We'll simulate a large e-commerce dataset to test performance optimizations.

In [None]:
# Generate large sample dataset (100,000 records)
np.random.seed(42)
n_rows = 100000

print(f"Generating dataset with {n_rows:,} rows...")

large_dataset = pd.DataFrame({
    'order_id': [f'order_{i:06d}' for i in range(n_rows)],
    'customer_id': np.random.choice([f'cust_{i:05d}' for i in range(10000)], n_rows),
    'customer_state': np.random.choice(
        ['SP', 'RJ', 'MG', 'BA', 'PE', 'RS', 'PR', 'SC', 'CE', 'GO'], 
        n_rows, 
        p=[0.35, 0.2, 0.15, 0.08, 0.06, 0.05, 0.04, 0.03, 0.02, 0.02]
    ),
    'order_value': np.random.uniform(10, 1000, n_rows).round(2),
    'freight_value': np.random.uniform(5, 100, n_rows).round(2),
    'review_score': np.random.choice(
        [1.0, 2.0, 3.0, 4.0, 5.0, np.nan], 
        n_rows, 
        p=[0.05, 0.1, 0.15, 0.3, 0.35, 0.05]
    ),
    'order_status': np.random.choice(
        ['delivered', 'shipped', 'canceled', 'processing'], 
        n_rows, 
        p=[0.75, 0.15, 0.05, 0.05]
    ),
    'payment_type': np.random.choice(
        ['credit_card', 'boleto', 'voucher', 'debit_card'], 
        n_rows, 
        p=[0.6, 0.25, 0.1, 0.05]
    ),
    'payment_installments': np.random.choice([1, 2, 3, 4, 6, 10, 12], n_rows)
})

# Add calculated columns
large_dataset['total_value'] = large_dataset['order_value'] + large_dataset['freight_value']
large_dataset['order_date'] = pd.date_range('2017-01-01', periods=n_rows, freq='5min')

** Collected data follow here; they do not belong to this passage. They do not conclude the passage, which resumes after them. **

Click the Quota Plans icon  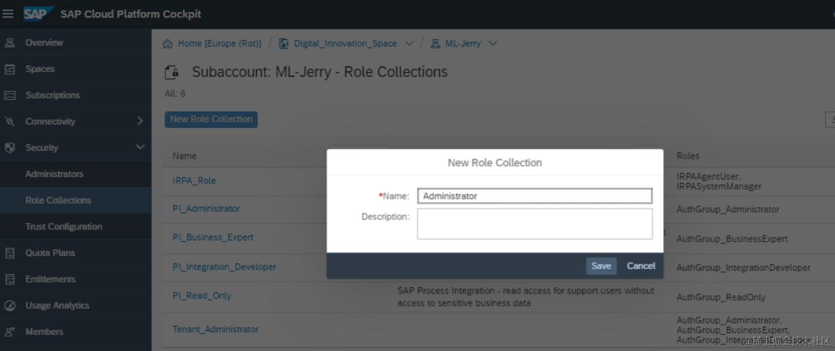9,253
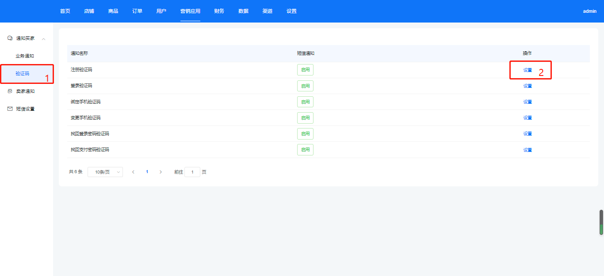Open the 财务 top navigation item
Image resolution: width=604 pixels, height=276 pixels.
pyautogui.click(x=219, y=11)
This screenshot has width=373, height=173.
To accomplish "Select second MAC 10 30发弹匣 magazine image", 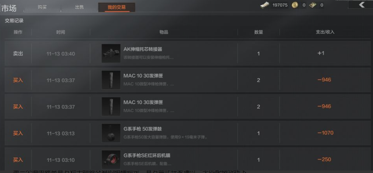I will point(111,107).
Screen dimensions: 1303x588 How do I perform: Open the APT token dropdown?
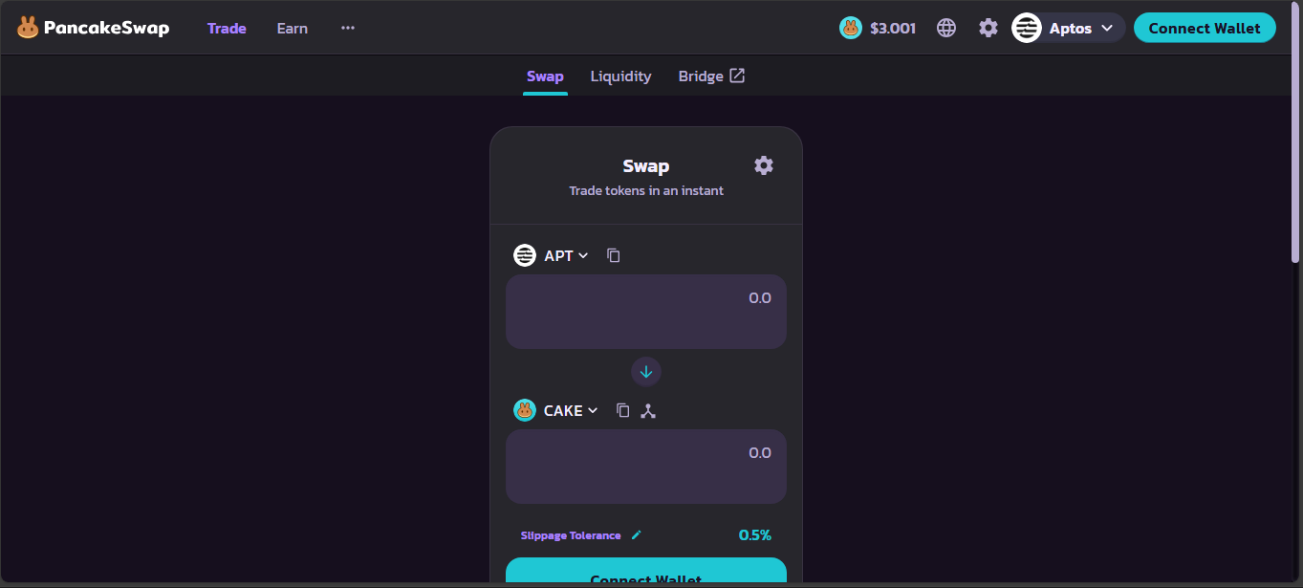pyautogui.click(x=552, y=255)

print(f"\n✅ Dataset created: {len(large_dataset):,} rows")
print(f"Memory usage: {large_dataset.memory_usage(deep=True).sum() / 1024**2:.2f} MB")
print("\nFirst few rows:")
print(large_dataset.head())

In [None]:
# Check dataset info
print("Dataset Information:")
print(large_dataset.info())
print("\nSummary Statistics:")
print(large_dataset.describe())

## Section 2: Performance Comparison - Filtering Methods

Let's benchmark different filtering approaches on our large dataset.

In [None]:
# Create benchmark utility function
def benchmark_filter(df, method_name, filter_func, runs=5):
    """
    Benchmark a filtering function.
    
    Parameters:
    - df: DataFrame to filter
    - method_name: Name of the method for reporting
    - filter_func: Function that takes df and returns filtered df
    - runs: Number of times to run for averaging
    """
    times = []
    result_size = 0
    
    for i in range(runs):
        start_time = time.perf_counter()
        result = filter_func(df)
        end_time = time.perf_counter()
        times.append((end_time - start_time) * 1000)  # Convert to milliseconds
        result_size = len(result)
    
    avg_time = np.mean(times)
    std_time = np.std(times)
    
    return {
        'Method': method_name,
        'Avg Time (ms)': round(avg_time, 2),
        'Std Dev (ms)': round(std_time, 2),
        'Result Rows': result_size
    }

print("Benchmark function ready!")

### Test Case: High-Value Orders from Major States with Good Reviews

Filter criteria:
- Total value > R$ 200
- Customer state in ['SP', 'RJ', 'MG']
- Review score >= 4
- Order status = 'delivered'

In [None]:
# Define filtering methods
benchmark_results = []

# Method 1: Boolean indexing (standard approach)
def method1_boolean_indexing(df):
    return df[
        (df['total_value'] > 200) &
        (df['customer_state'].isin(['SP', 'RJ', 'MG'])) &
        (df['review_score'] >= 4) &
        (df['order_status'] == 'delivered')
    ]

# Method 2: .query() method
def method2_query(df):
    return df.query(
        "total_value > 200 and "
        "customer_state in ['SP', 'RJ', 'MG'] and "
        "review_score >= 4 and "
        "order_status == 'delivered'"
    )

# Method 3: Multiple sequential filters (INEFFICIENT)
def method3_sequential(df):
    temp1 = df[df['total_value'] > 200]
    temp2 = temp1[temp1['customer_state'].isin(['SP', 'RJ', 'MG'])]
    temp3 = temp2[temp2['review_score'] >= 4]
    return temp3[temp3['order_status'] == 'delivered']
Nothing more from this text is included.